Dans une remarquable étude sur les sens cachés du roman, Michel Chassaing lance plusieurs pistes. Par exemple, selon lui, on peut interpréter Ulysse comme un détournement de la La Divine Comédie de Dante. Dans les deux œuvres, on retrouve la même structure en trois parties (l'Enfer, le Purgatoire et le Paradis chez Dante). Le personnage de Stephen Dedalus devient Dante lui-même, mené à travers les cercles de l'Enfer et les corniches du Purgatoire par Leopold Bloom/Virgile.
Autre piste: la parabole biblique. Cette interprétation a le mérite de répondre à cette question: pourquoi James Joyce a-t-il choisi de créer un héros juif? Peut-être parce que l'auteur a voulu dresser un parallèle entre la journée de Leopold Bloom et la vie de Jésus. Vers la fin du roman, l'auteur décrit Bloom dans un bordel: victime d'une série d'hallucinations, il se fait humilier et torturer par la maîtresse des lieux dans une transposition délirante de la Passion du Christ.
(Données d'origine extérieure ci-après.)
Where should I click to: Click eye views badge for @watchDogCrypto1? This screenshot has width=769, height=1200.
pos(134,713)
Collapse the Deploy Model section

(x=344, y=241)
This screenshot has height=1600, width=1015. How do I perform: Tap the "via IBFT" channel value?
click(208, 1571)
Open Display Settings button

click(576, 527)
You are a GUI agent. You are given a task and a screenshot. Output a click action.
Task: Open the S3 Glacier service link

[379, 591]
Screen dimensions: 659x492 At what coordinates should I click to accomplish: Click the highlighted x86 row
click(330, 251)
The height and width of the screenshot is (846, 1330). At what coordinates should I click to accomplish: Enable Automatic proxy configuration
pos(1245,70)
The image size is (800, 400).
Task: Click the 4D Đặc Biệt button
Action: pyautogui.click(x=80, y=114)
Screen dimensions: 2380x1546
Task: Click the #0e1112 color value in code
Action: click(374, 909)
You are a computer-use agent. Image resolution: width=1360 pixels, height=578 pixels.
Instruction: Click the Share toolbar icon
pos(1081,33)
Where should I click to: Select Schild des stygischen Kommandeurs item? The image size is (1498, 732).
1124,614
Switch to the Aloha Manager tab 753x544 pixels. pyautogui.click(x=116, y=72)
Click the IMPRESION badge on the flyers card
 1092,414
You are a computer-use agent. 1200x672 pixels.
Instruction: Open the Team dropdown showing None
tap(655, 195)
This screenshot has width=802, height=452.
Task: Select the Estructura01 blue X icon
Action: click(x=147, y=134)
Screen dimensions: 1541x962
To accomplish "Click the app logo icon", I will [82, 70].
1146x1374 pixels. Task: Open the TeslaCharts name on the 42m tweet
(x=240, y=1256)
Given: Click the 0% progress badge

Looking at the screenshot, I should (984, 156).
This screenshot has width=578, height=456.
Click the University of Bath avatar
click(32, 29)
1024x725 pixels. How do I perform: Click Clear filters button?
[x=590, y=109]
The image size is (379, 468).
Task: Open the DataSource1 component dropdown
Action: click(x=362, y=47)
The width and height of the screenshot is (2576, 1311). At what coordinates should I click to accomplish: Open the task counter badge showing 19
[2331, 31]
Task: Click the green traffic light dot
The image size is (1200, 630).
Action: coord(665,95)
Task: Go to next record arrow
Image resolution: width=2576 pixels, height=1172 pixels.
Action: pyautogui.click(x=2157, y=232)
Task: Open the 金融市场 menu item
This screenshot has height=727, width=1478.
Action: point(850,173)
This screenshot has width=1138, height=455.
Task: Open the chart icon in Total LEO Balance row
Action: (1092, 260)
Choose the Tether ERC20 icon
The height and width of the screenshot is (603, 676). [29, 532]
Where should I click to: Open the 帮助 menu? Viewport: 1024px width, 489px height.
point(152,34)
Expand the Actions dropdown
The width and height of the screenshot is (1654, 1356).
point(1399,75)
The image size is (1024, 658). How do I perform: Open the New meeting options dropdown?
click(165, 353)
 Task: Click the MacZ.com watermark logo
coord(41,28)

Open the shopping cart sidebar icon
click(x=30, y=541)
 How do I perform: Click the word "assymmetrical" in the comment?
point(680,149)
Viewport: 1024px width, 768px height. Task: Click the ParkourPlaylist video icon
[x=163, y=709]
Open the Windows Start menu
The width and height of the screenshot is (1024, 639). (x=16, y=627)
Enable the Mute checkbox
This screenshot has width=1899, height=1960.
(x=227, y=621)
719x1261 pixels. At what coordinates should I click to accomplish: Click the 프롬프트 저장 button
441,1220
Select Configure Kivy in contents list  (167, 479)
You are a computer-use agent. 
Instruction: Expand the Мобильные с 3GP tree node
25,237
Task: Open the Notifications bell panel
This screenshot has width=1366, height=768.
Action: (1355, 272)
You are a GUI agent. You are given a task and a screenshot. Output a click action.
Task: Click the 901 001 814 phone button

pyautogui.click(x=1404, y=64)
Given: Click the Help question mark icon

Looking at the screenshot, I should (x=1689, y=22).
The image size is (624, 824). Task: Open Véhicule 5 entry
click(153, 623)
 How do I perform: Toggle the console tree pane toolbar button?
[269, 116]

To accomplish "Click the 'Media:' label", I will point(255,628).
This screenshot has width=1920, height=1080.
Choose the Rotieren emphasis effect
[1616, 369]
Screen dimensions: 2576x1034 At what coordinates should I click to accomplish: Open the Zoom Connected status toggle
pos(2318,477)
Quel autre livre peut prétendre offrir une telle multiplicité de lectures? Aucun, sans doute. Cela dit, Ulysse n'est pas réservé à une élite de professeurs poussiéreux, seuls à posséder la culture nécessaire pour l'apprécier à sa juste valeur. Inutile d'être soi-même un génie pour goûter à celui de Joyce! On peut tout à fait prendre du plaisir à le lire sans connaître par cœur Homère, Dante ou la Bible. Malgré les liens subtils qui l'unissent à une foule d'œuvres antérieures, Ulysse se suffit à lui-même. Mais comme l'œuvre de Proust ou comme la bibliothèque de Babel de Borges, il est tellement inépuisable qu'on peut sans doute passer une vie entière à le lire et à le relire... sans jamais en faire le tour.